TEXTO CITADO:
^^^^
Hoy el Almudín es una sala de exposiciones. Contemplen la portada gótica del palacio de los Escrivà, delicadamente apartada en una esquina; la fuente que preside el escenario; y la sobria y proporcionada arcada del antiguo almacén de grano. Desciendan por la plaza San Esteban, y si la iglesia se encuentra abierta entren, gozarán del cielo en la tierra. Y no es una metáfora. En su interior además se guarda la pila bautismal de San Vicente Ferrer. De ahí que sea la parroquia más solicitada para administrar el bautismo entre los valencianos de pura cepa. Si se dejan caer un domingo pel matí quizá asistan a la foto familiar que lo inmortaliza: estampas valentinas.
^^^^
DATOS EXTRAÍDOS:
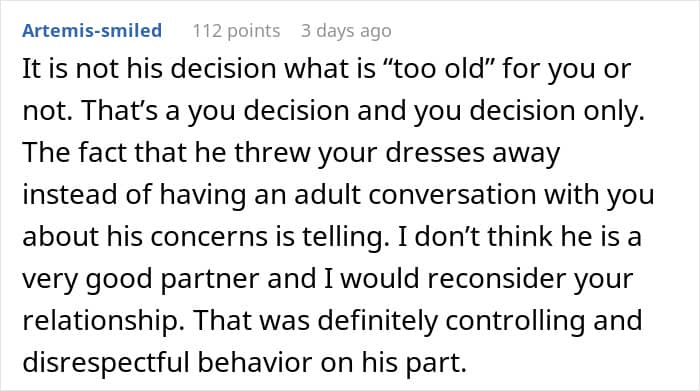Click the quoted phrase "too old"

click(438, 69)

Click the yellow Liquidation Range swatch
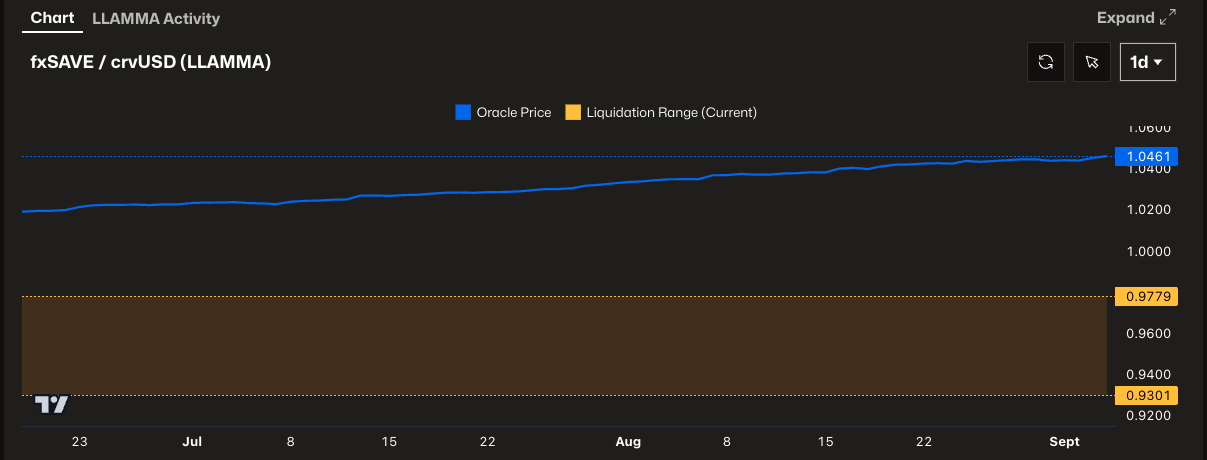(573, 112)
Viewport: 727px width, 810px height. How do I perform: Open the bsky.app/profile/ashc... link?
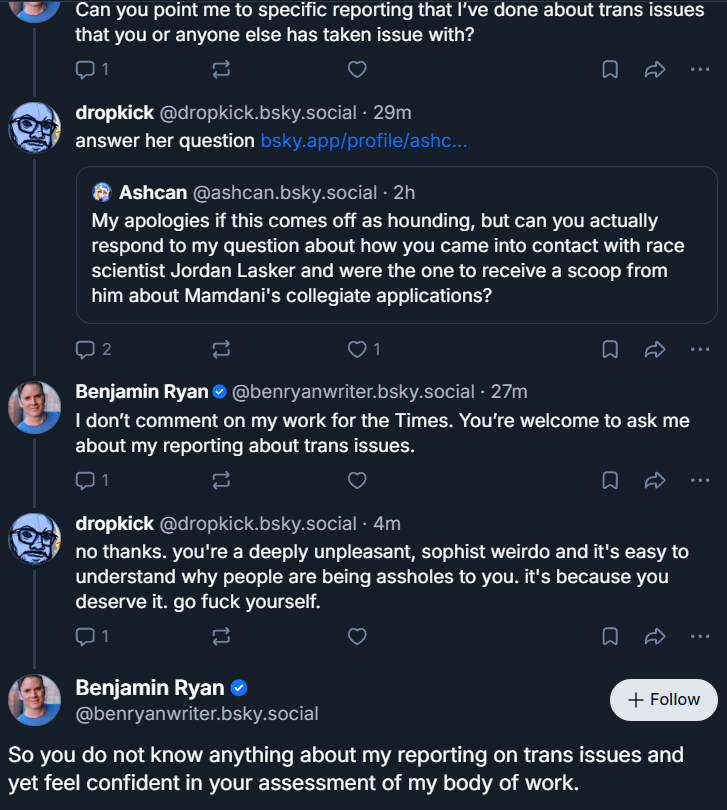pos(363,141)
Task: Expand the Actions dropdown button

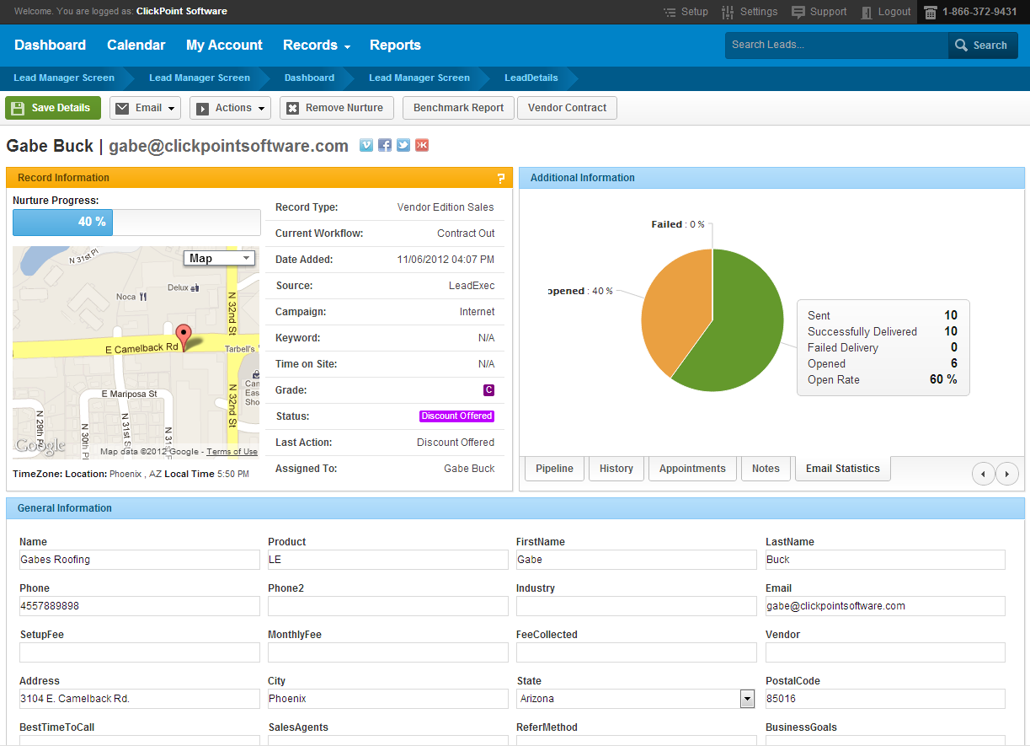Action: [x=231, y=108]
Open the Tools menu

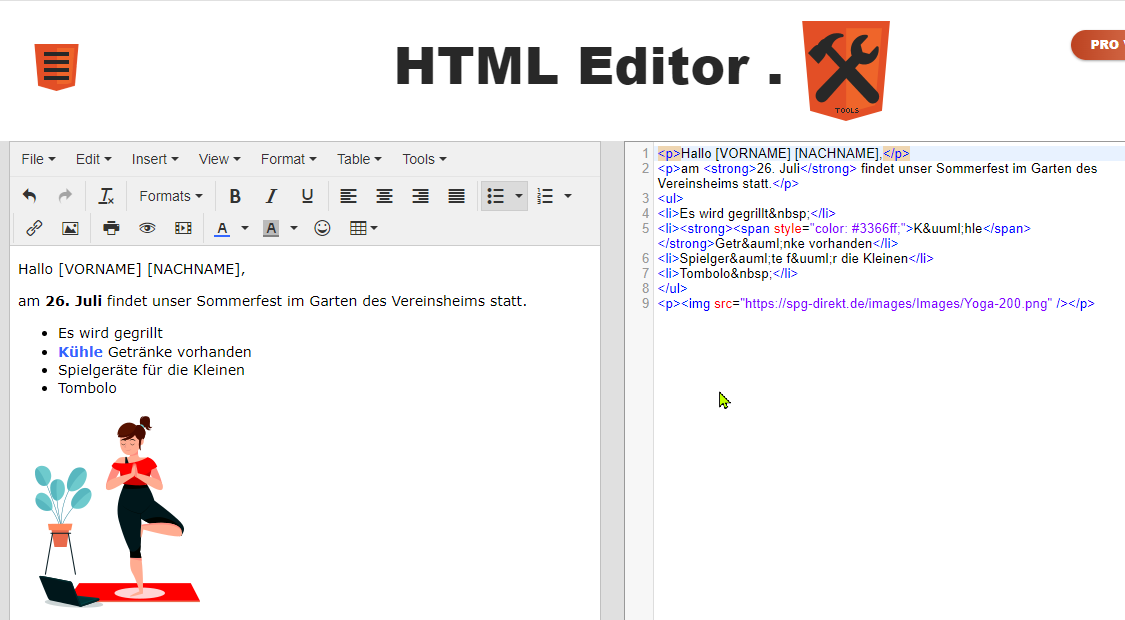tap(424, 159)
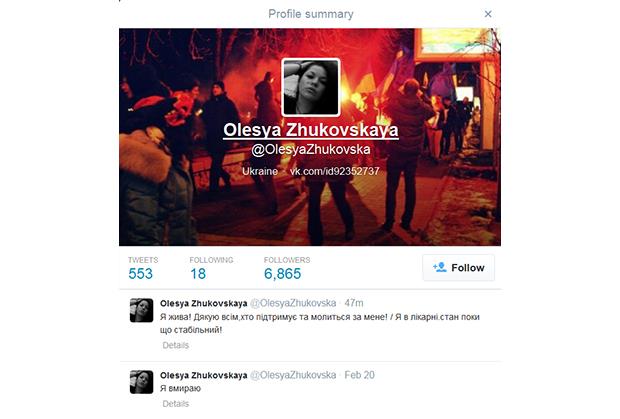The height and width of the screenshot is (419, 620).
Task: Open the large profile avatar photo
Action: (x=311, y=87)
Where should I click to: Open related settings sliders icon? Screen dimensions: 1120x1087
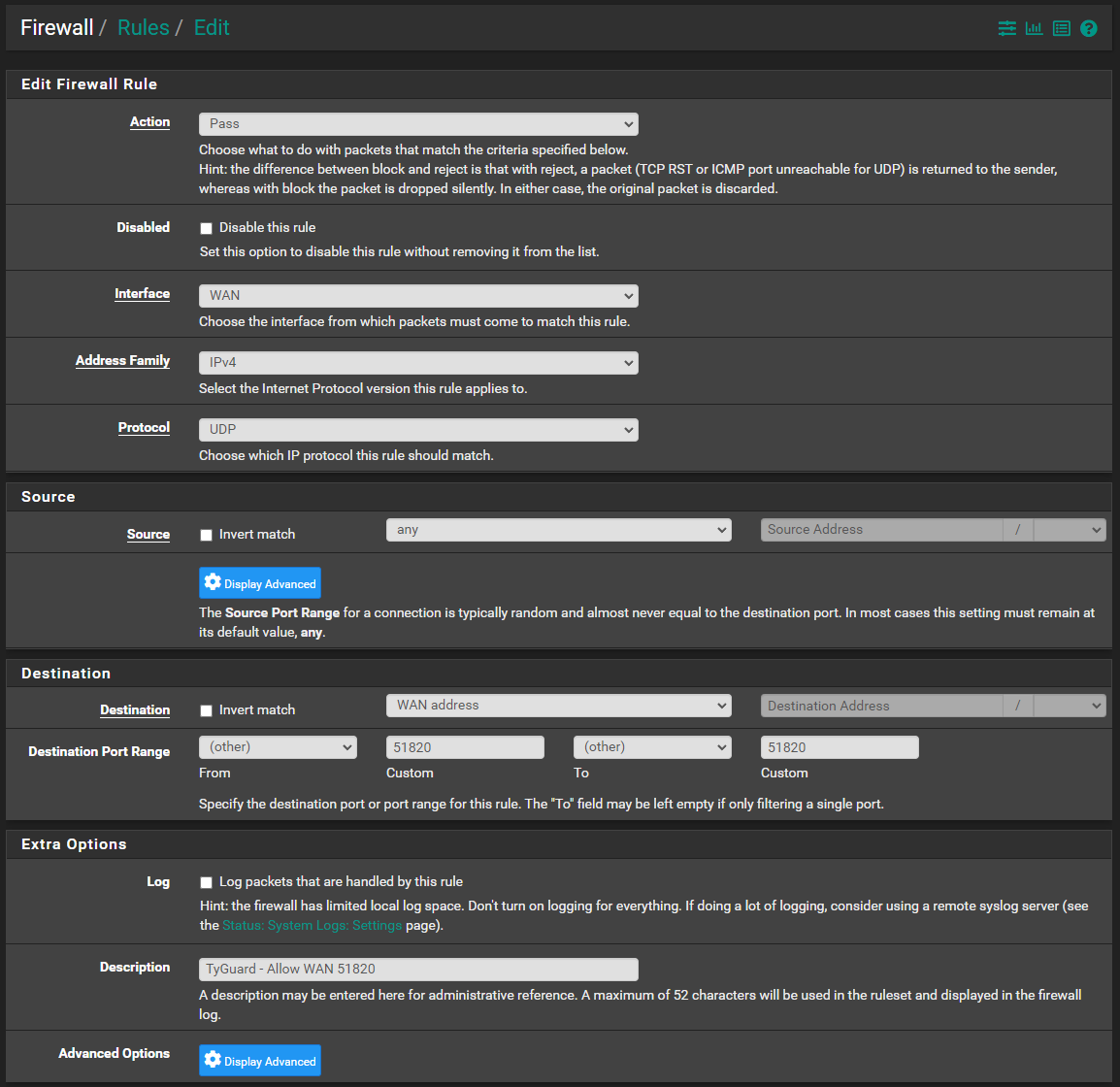coord(1006,28)
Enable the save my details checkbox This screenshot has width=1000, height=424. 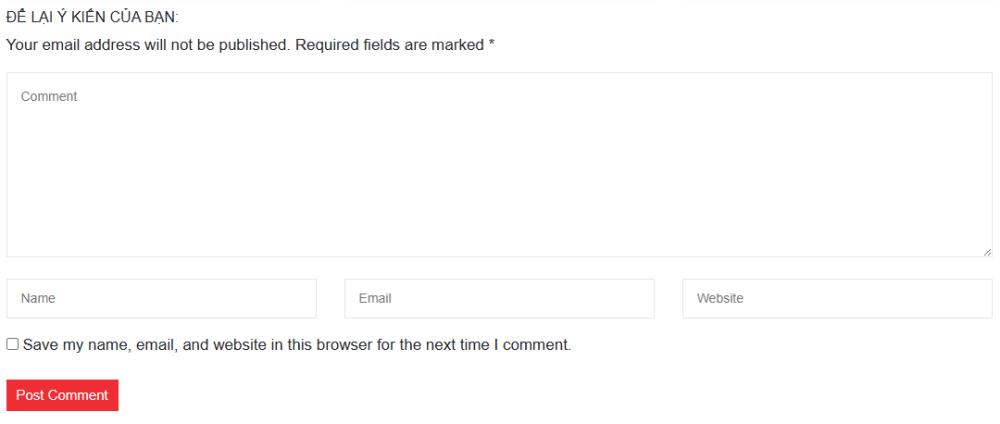point(13,344)
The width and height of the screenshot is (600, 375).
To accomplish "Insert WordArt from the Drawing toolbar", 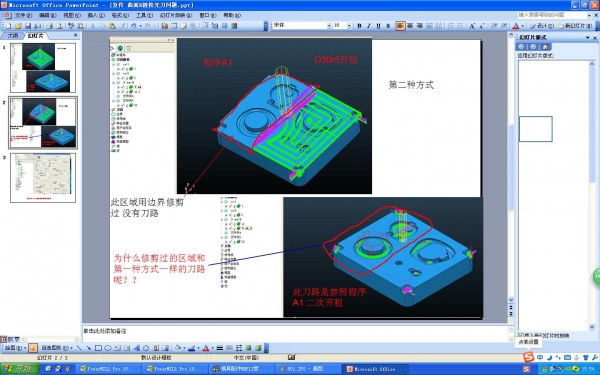I will tap(137, 348).
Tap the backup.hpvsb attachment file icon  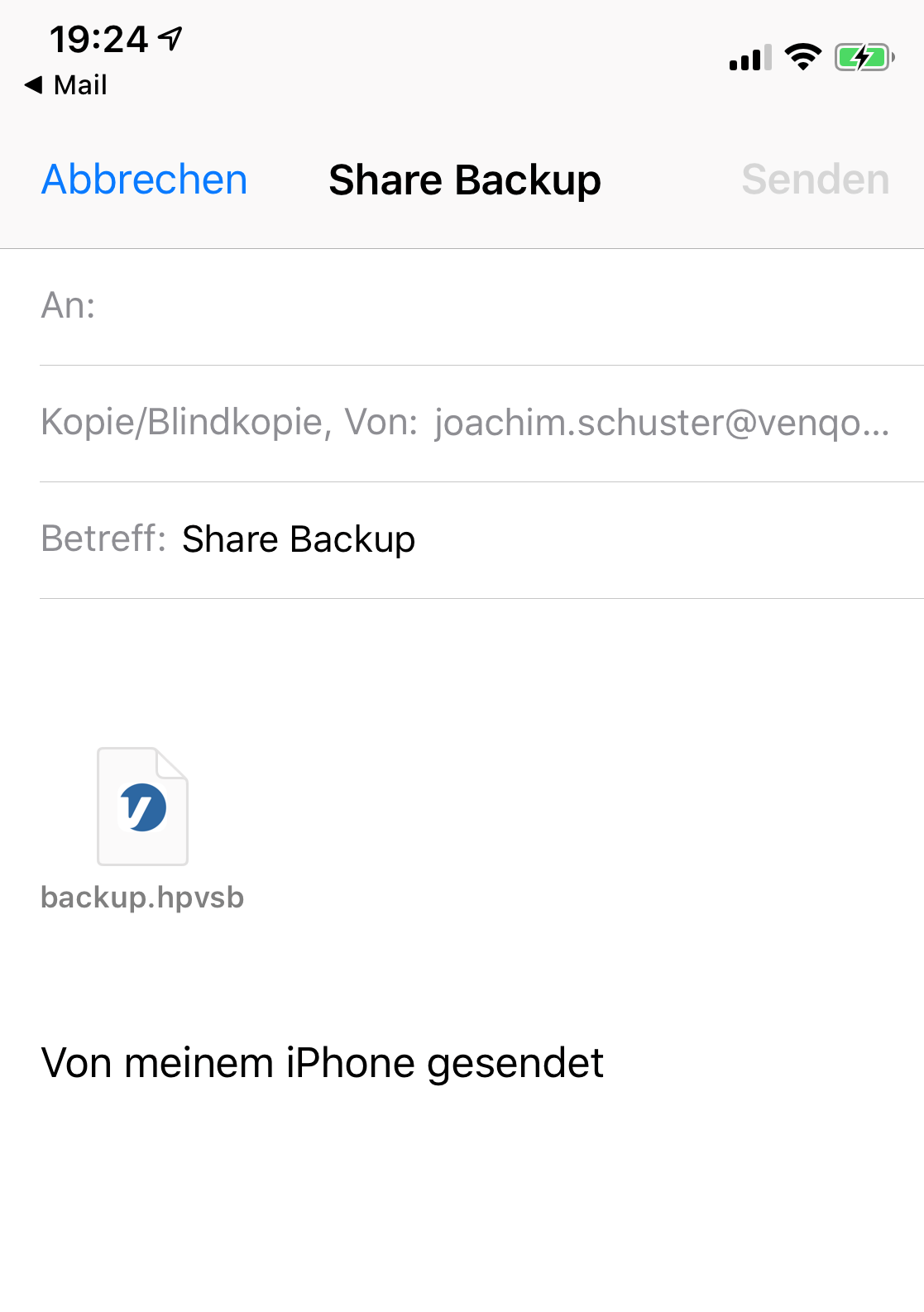pos(142,807)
^^^^
ACCIONES REQUERIDAS:
A: Según el texto sobre el Almudín, ¿qué se guarda dentro de la iglesia de la plaza San Esteban?
B: Imprime del texto sobre el Almudín el fragmento que arranca en las palabras "Hoy el Almudín" y acaba después de "inmortaliza: estampas valentinas.".
C: Prosigue el texto sobre el Almudín a partir de su última frase.

RESULTADOS POR TAREA:
A: La pila bautismal de San Vicente Ferrer.

B:
Hoy el Almudín es una sala de exposiciones. Contemplen la portada gótica del palacio de los Escrivà, delicadamente apartada en una esquina; la fuente que preside el escenario; y la sobria y proporcionada arcada del antiguo almacén de grano. Desciendan por la plaza San Esteban, y si la iglesia se encuentra abierta entren, gozarán del cielo en la tierra. Y no es una metáfora. En su interior además se guarda la pila bautismal de San Vicente Ferrer. De ahí que sea la parroquia más solicitada para administrar el bautismo entre los valencianos de pura cepa. Si se dejan caer un domingo pel matí quizá asistan a la foto familiar que lo inmortaliza: estampas valentinas.

C:
El paseo
Intérnense en el barrio Xerea. El más antiguo de la ciudad. Atraviesen raudos la plaza Nápoles y Sicilia; bajen por la calle Trinquete Caballeros; visiten la iglesia de Sant Joan de l’Hospital, de un gótico primitivo de finales del siglo XIII; crucen la plaza conocida popularmente como de los patos, y desemboquen en la calle de la Paz. La calle de la Valencia decimonónica. Que atesora uno de los puntos de fuga más hermosos de la ciudad. Con el campanario barroco de Santa Catalina en un extremo. Que como un estilo proyecta su delgada sombra sobre el Miguelete. Vecino de la plaza de la Reina. Donde destaca la Puerta de los Hierros de la catedral. Con su portada retablo cóncava-convexa. Una solución imaginativa y obligada, ya que el arquitecto alemán Conrado Rudolf tuvo que encajarla en la trama de la Valencia barroca. Hoy da a un espacio abierto que desnaturaliza el proyecto original. Y una vez a sus pies entren en la Seu. Visiten la capilla del Santo Cáliz, la del Santo Grial, y una vez completada la vuelta a la catedral, asciendan al Micalet. ¡207 escalones! Pensat i fet. Pensado y hecho. Disfrutando de un mar de tejados único y singular que no olvidarán mai. Nunca.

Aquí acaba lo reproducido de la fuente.